[begin Document excerpt]
Problem Description

In this problem, you are given an array of integers nums and an integer goal. The objective is to select a subsequence from the array such that the absolute difference between the sum of the selected subsequence and the goal is minimized. In other words, you want to find a subsequence whose sum is as close as possible to the goal. A subsequence of an array can be derived by omitting any number of elements from the array, which could potentially be none or all of them.

Intuition

The direct approach to solve this problem would involve generating all possible subsequences of the given array nums and calculating the sum for each subsequence to see how close it is to the goal. However, this approach is not feasible because the number of possible subsequences of an array is 2^n, which would result in exponential time complexity making it impractical for large arrays.

The intuition behind the provided solution is to use the "meet in the middle" strategy. This involves dividing the array nums into two nearly equal halves and then separately generating all possible sums of subsequences for each half. Once you have all subset sums from both halves, you can sort one of the halves (for example, the right half) to then use binary search to quickly find the best match for each subset sum from the other half (the left half). This way, you have reduced the original problem, which would have a complexity of O(2^n), into two subproblems each having a complexity of O(2^(n/2)), which is significantly more manageable.

The minAbsDifference function first generates all possible subset sums for both halves of the array using the helper function getSubSeqSum. It stores these sums in two sets, left and right. After that, it sorts the sums from the right half to allow efficient searching. For each sum in the left set, the function computes the complement value needed to reach the goal. Using binary search, it then checks whether a sum in the right set exists that is close to this complement value. The result is the smallest absolute difference found during this pairing process between left and right subset sums.

Learn more about Two Pointers, Dynamic Programming and Bitmask patterns.

Solution Approach

The solution approach consists of the following key parts:

1. Divide the array into two halves: First, the original array nums is split into two halves. This is a crucial step in the "meet in the middle" strategy.
[end Document excerpt]
[begin Extracted records]
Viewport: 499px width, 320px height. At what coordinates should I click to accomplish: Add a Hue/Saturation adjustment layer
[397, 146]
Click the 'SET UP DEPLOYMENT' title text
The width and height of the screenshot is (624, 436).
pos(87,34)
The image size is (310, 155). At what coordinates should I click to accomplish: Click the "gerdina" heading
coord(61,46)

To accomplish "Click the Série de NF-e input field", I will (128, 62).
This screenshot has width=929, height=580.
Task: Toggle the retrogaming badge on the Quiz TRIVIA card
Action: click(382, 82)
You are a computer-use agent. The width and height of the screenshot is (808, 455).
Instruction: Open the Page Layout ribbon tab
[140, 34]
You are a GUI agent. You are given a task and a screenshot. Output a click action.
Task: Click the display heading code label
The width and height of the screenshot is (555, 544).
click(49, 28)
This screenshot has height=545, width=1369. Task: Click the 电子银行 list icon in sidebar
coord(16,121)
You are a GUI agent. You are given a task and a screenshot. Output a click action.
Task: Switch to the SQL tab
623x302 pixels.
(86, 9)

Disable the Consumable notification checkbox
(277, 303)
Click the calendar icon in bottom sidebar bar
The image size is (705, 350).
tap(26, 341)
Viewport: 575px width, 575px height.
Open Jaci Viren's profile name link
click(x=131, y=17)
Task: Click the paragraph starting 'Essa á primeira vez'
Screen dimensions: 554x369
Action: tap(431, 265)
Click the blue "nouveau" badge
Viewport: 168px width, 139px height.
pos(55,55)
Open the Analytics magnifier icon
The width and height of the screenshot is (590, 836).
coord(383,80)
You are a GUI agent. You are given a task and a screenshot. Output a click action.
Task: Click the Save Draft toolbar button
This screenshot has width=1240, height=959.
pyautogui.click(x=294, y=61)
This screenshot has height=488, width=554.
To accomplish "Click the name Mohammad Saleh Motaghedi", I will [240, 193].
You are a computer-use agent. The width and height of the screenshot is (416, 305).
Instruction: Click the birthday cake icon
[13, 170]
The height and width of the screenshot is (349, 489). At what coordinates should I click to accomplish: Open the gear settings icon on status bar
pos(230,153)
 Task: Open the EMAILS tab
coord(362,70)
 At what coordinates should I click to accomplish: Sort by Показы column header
[end Extracted records]
Exercise instructions: In the write-up on the closest subsequence sum, which helper function does minAbsDifference use to generate the subset sums for both halves of the array?

Solution to the exercise: getSubSeqSum